Every member of Gilead’s team plays a critical role in the discovery and development of life-changing scientific innovations. Our employees are our greatest asset as we work to achieve our bold ambitions, and we’re looking for the next wave of passionate and ambitious people ready to make a direct impact.

We believe every employee deserves a great leader. People Leaders are the cornerstone to the employee experience at Gilead and Kite. As a people leader now or in the future, you are the key driver in evolving our culture and creating an environment where every employee feels included, developed, and empowered to fulfill their aspirations. Join Gilead and help create possible, together.

Job Title: Associate Director, Medical Information

Department: Global Medical Information – France

Reporting Line: Reports to the ACE Region Medical Information Director (Australia–Canada–Europe), with a dotted-line reporting relationship to the Chief Pharmaceutical Officer (CPO)

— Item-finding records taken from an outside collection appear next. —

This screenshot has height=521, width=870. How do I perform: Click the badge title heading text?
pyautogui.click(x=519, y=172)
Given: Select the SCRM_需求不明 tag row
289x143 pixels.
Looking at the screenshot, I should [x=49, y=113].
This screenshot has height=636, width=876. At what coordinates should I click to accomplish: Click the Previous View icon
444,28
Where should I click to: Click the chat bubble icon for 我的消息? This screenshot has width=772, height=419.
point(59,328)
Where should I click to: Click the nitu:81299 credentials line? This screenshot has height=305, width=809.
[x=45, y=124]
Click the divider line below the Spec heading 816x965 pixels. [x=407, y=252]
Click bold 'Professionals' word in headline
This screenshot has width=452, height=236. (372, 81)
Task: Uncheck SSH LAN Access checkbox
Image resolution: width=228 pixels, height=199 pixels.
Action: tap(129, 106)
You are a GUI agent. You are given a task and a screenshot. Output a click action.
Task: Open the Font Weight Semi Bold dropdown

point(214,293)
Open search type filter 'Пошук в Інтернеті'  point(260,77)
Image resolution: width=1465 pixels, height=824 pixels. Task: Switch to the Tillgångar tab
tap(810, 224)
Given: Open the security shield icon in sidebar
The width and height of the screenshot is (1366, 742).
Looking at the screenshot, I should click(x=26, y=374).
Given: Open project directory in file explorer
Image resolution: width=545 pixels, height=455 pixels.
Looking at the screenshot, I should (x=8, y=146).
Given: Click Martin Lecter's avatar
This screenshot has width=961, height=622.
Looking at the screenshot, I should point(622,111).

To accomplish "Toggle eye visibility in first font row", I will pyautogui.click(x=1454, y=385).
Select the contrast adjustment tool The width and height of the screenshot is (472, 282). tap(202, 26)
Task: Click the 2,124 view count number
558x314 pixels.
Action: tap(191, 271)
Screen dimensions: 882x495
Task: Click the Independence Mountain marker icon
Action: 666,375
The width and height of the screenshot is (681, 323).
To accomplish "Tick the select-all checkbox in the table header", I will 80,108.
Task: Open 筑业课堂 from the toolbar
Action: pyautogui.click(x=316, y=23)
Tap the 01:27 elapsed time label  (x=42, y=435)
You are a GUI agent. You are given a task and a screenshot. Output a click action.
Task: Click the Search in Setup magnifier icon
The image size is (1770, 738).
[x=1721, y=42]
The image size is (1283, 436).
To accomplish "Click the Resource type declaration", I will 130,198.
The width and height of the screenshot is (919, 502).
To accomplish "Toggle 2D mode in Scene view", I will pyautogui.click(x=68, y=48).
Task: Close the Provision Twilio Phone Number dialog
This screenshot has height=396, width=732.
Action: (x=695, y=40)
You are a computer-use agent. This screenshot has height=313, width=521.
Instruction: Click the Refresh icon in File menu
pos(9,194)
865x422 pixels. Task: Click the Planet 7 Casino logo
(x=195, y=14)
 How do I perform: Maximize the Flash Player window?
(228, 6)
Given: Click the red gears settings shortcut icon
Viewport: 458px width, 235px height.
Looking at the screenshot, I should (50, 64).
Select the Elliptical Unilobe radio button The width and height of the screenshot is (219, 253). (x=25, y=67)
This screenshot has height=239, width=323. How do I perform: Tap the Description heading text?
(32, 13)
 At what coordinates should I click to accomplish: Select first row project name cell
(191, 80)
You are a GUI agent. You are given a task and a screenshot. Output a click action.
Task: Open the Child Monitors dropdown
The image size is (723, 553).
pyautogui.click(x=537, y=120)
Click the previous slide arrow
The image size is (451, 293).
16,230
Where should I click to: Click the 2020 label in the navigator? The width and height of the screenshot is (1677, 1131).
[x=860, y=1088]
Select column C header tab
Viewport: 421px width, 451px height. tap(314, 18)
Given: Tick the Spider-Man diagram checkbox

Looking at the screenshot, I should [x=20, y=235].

Position Focus: Medical Information Affiliate Lead

Job Overview

• Leadership: Acts under delegation from the CPO, providing updates and reporting issues. Oversees all Medical Information activities at the affiliate, including vendor-managed services and out-of-hours coverage.
• Medical Information Services: Responds to unsolicited medical and scientific inquiries via the MIRM system, ensuring responses are accurate, balanced, non-promotional, and compliant with local regulations. Collaborates cross-functionally to address complex requests and ensures vendors have access to up-to-date information.
• Content & Documentation: Develops and maintains local MI response documents in line with regulatory requirements. Applies copyright policy when sharing scientific publications.
• Compliance & Quality: Identifies and reports adverse events and product complaints per procedural guidelines. Ensures quality and consistency of MI services, including oversight of MI record documentation.
• Reporting & Insights: Provides KPIs and activity metrics from the MIRM system for the monthly Quality Committee and other stakeholders. Shares trends and customer insights with the CPO and key internal partners.
• Strategic & Cross-Functional Initiatives: Participates in global and local MI projects aligned with strategic plans. Supports initiatives such as product launches and early access programs.
• Training & Development: Leads or supports training for new staff, cross-functional colleagues, and vendor teams. Mentors and develops junior MI team members.
• Leadership & Continuous Improvement: Leads or co-leads MI initiatives. Promotes operational excellence and fosters strong cross-functional relationships.

Responsibilities

• Leadership & Oversight: Lead the French Medical Information service, maintain updates and report challenges. Oversee outsourced MI activities and out-of-hours coverage. Ensure inspection readiness and support audits. Lead or contribute to procedural document development.
• Medical Information Delivery: Respond to inquiries via MIRM, collaborate to address complex requests, and develop response documents in compliance with regulations.
• Compliance & Quality: Report adverse events and product complaints, manage QA processes, and apply the Copyright Policy.
• Metrics & Reporting: Provide activity metrics and KPIs, communicate trends and data gaps to stakeholders.
• Training & Development: Serve as MI training liaison and support junior team development.
• Strategic & Cross-Functional Initiatives: Support product launches, global MI initiatives, and participate in forums. Promote MI capabilities and build relationships.
• External Engagement: Support MI booths at scientific congresses, respond to questions, and engage with external organizations. Travel may be required.

Knowledge and Skills

• Scientific & Regulatory Expertise: Strong knowledge of Gilead’s products, therapeutic areas, and regulatory requirements. Skilled in analyzing clinical data and literature research.
• Communication & Collaboration: Excellent communication skills, ability to tailor content, and build cross-functional relationships. Advocate for MI at all levels.
• Leadership & Mentorship: Demonstrates strategic thinking, leadership, and mentoring skills. Capable of leading without direct management and shows potential for future management roles.
• Operational Excellence: Strong project management, organizational, and problem-solving skills. Manage multiple priorities and drive continuous improvement.
• Professional Attributes: Demonstrates Gilead’s values, high attention to detail, and creative thinking. Prior experience in MI at affiliate or global level is preferred. Leadership experience is an advantage.

Education and Experience

• Advanced degree in Pharmacy, Nursing, Medicine, Life Sciences, or equivalent.
• Minimum 8 years of relevant experience, preferably in Medical Information or healthcare/clinical setting.
• Experience in the pharmaceutical industry or with a Medical Information vendor is required.
• Native French speaker with fluency in English.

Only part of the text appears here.